### Written exercise
Recast the lines of the items below as a Markdown table with the columns Row and Line, starting at the line that contains "Reload the page in browser" and ending at the line that contains "Looking at the screenshot, I should click(15, 41).". Give only those lines, number them in Row, and omit any blank lines.

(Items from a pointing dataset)
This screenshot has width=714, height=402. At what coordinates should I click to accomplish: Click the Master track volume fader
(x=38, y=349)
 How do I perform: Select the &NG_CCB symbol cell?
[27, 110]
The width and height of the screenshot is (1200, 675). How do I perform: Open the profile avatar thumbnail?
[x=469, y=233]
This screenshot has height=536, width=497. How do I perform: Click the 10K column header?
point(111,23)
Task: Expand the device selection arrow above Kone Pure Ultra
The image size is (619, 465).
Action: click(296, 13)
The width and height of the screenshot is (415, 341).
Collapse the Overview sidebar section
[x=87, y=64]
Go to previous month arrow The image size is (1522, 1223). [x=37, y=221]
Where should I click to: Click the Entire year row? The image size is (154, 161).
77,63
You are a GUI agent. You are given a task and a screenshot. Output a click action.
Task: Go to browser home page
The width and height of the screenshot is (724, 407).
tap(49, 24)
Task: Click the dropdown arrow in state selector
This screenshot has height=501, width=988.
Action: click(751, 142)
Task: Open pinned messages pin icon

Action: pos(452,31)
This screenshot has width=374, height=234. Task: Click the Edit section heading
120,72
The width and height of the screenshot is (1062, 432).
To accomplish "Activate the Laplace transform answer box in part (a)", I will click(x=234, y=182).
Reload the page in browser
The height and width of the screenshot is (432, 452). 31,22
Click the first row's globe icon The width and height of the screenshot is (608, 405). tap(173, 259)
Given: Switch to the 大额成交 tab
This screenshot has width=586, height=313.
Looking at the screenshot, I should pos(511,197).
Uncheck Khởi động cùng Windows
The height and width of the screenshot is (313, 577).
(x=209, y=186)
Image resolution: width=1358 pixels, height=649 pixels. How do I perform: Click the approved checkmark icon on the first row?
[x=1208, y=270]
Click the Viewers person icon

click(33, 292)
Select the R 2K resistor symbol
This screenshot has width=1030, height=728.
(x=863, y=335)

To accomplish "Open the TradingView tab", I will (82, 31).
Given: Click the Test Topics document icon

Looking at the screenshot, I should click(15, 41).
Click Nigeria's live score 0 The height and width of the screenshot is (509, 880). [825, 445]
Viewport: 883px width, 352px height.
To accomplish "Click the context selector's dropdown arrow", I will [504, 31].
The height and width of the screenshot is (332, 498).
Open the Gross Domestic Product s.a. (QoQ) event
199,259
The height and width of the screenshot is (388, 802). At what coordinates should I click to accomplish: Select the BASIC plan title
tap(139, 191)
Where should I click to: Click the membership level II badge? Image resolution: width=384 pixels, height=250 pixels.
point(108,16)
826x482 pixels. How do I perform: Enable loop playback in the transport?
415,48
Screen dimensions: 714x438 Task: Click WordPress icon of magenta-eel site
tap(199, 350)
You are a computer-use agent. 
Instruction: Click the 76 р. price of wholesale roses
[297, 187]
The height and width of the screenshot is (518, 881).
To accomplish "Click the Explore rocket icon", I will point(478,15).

### Result of this task
| Row | Line |
|---|---|
| 1 | Reload the page in browser |
| 2 | The height and width of the screenshot is (432, 452). 31,22 |
| 3 | Click the first row's globe icon The width and height of the screenshot is (608, 405). tap(173, 259) |
| 4 | Given: Switch to the 大额成交 tab |
| 5 | This screenshot has width=586, height=313. |
| 6 | Looking at the screenshot, I should pos(511,197). |
| 7 | Uncheck Khởi động cùng Windows |
| 8 | The height and width of the screenshot is (313, 577). |
| 9 | (x=209, y=186) |
| 10 | Image resolution: width=1358 pixels, height=649 pixels. How do I perform: Click the approved checkmark icon on the first row? |
| 11 | [x=1208, y=270] |
| 12 | Click the Viewers person icon |
| 13 | click(33, 292) |
| 14 | Select the R 2K resistor symbol |
| 15 | This screenshot has width=1030, height=728. |
| 16 | (x=863, y=335) |
| 17 | To accomplish "Open the TradingView tab", I will (82, 31). |
| 18 | Given: Click the Test Topics document icon |
| 19 | Looking at the screenshot, I should click(15, 41). |